:: The input

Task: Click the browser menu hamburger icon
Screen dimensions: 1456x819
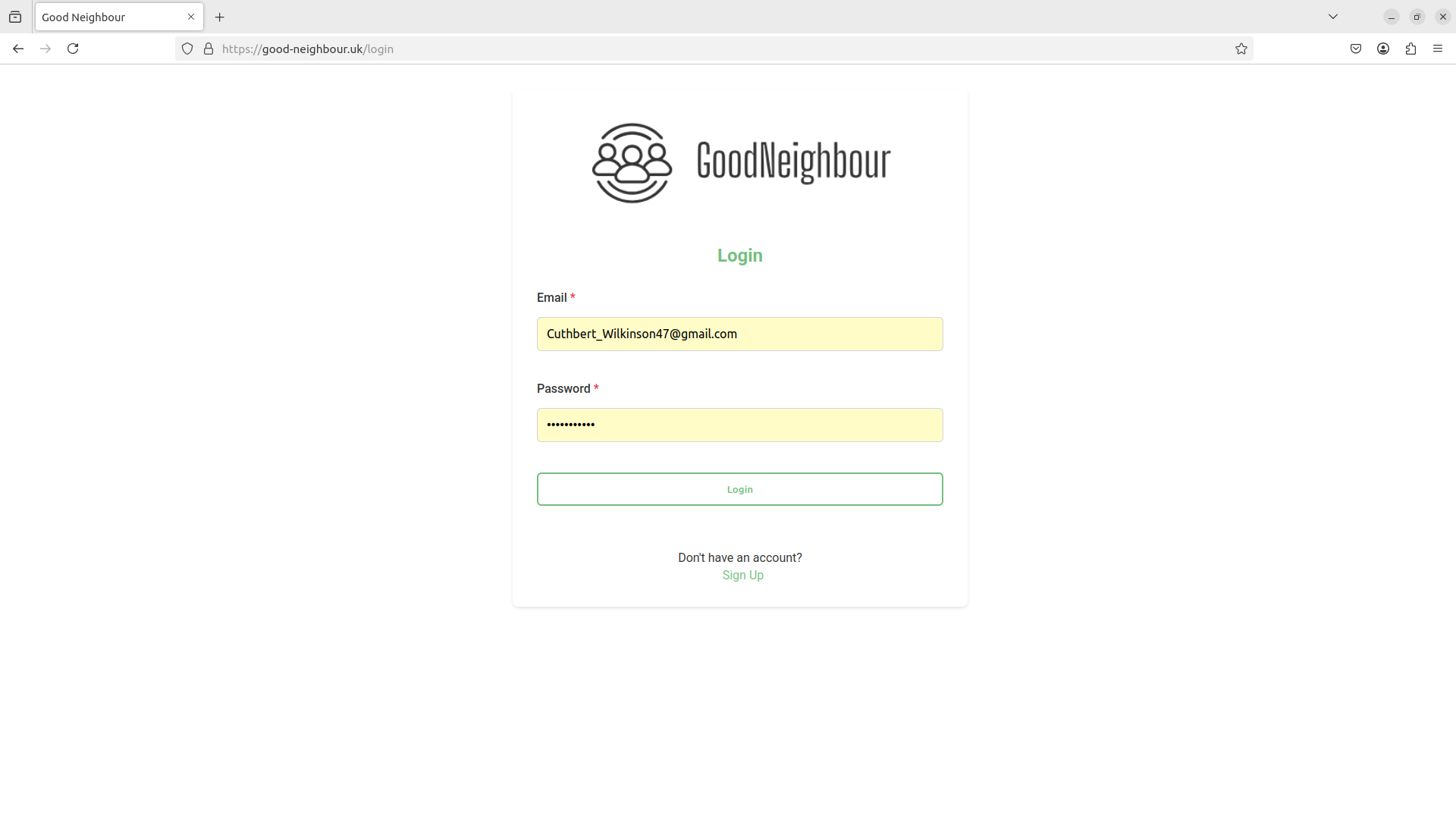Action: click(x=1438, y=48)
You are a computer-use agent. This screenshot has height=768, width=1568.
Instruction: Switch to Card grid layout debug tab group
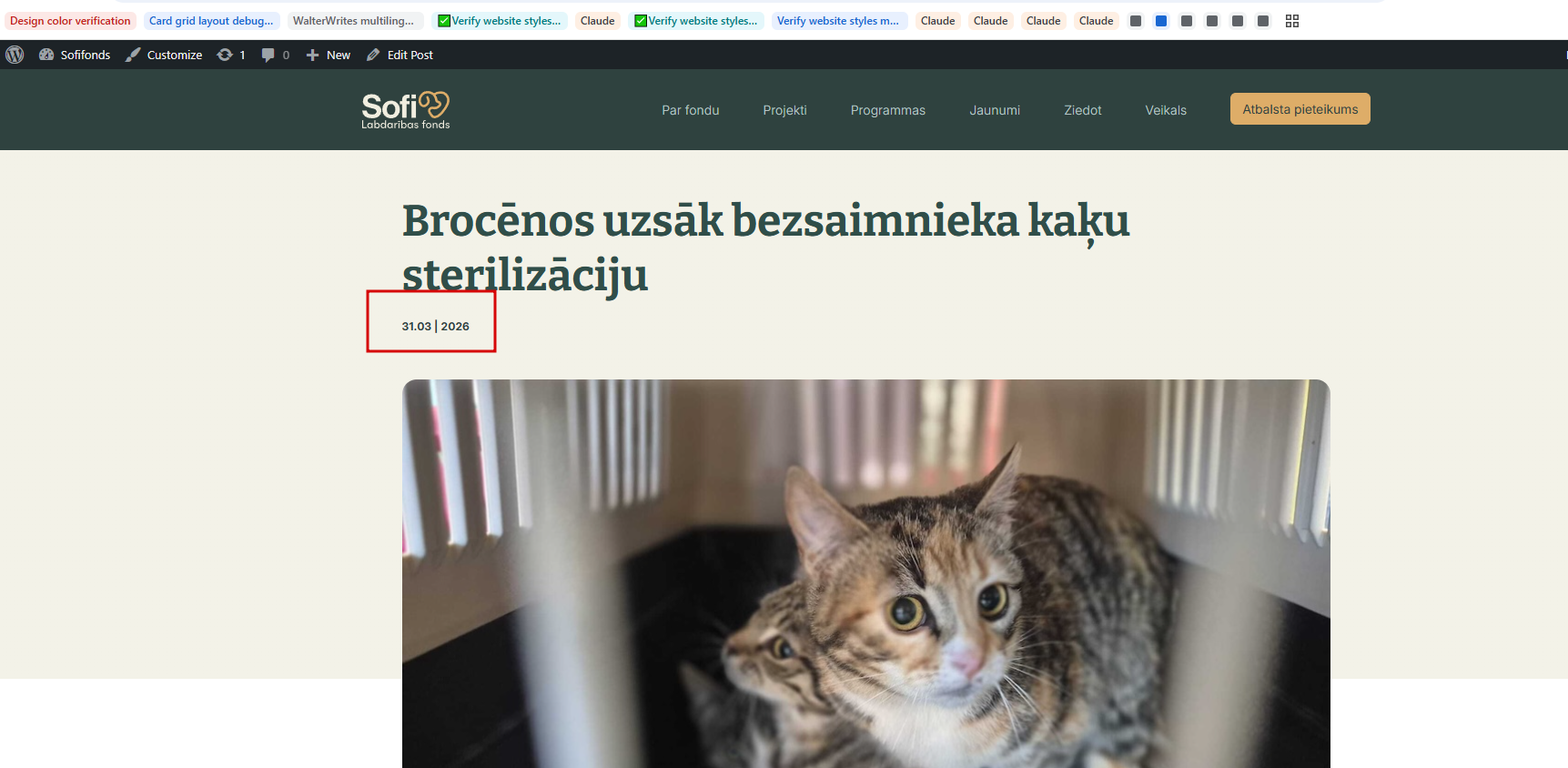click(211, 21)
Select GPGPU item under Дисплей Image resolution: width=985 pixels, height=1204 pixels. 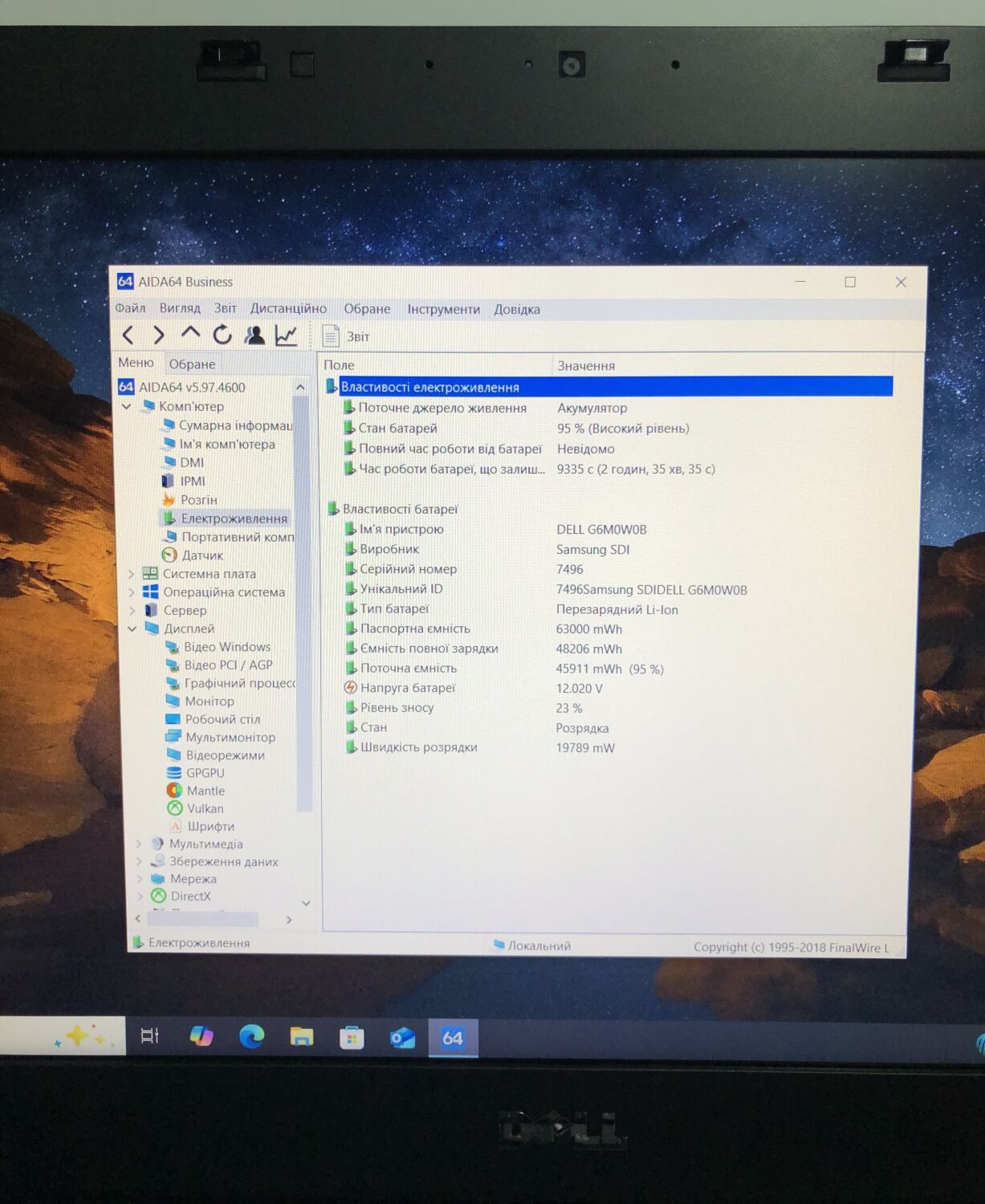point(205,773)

::::

[Aim of the task]
Rewrite the rows from the very first line up to and including the line with "click(211, 21)" as a JSON list of strings, one per line, skipping blank lines. Leave the pictures out.

[Task result]
[
  "Task: Click the browser menu hamburger icon",
  "Screen dimensions: 1456x819",
  "Action: click(x=1438, y=48)",
  "You are a computer-use agent. This screenshot has height=768, width=1568.",
  "Instruction: Switch to Card grid layout debug tab group",
  "click(211, 21)"
]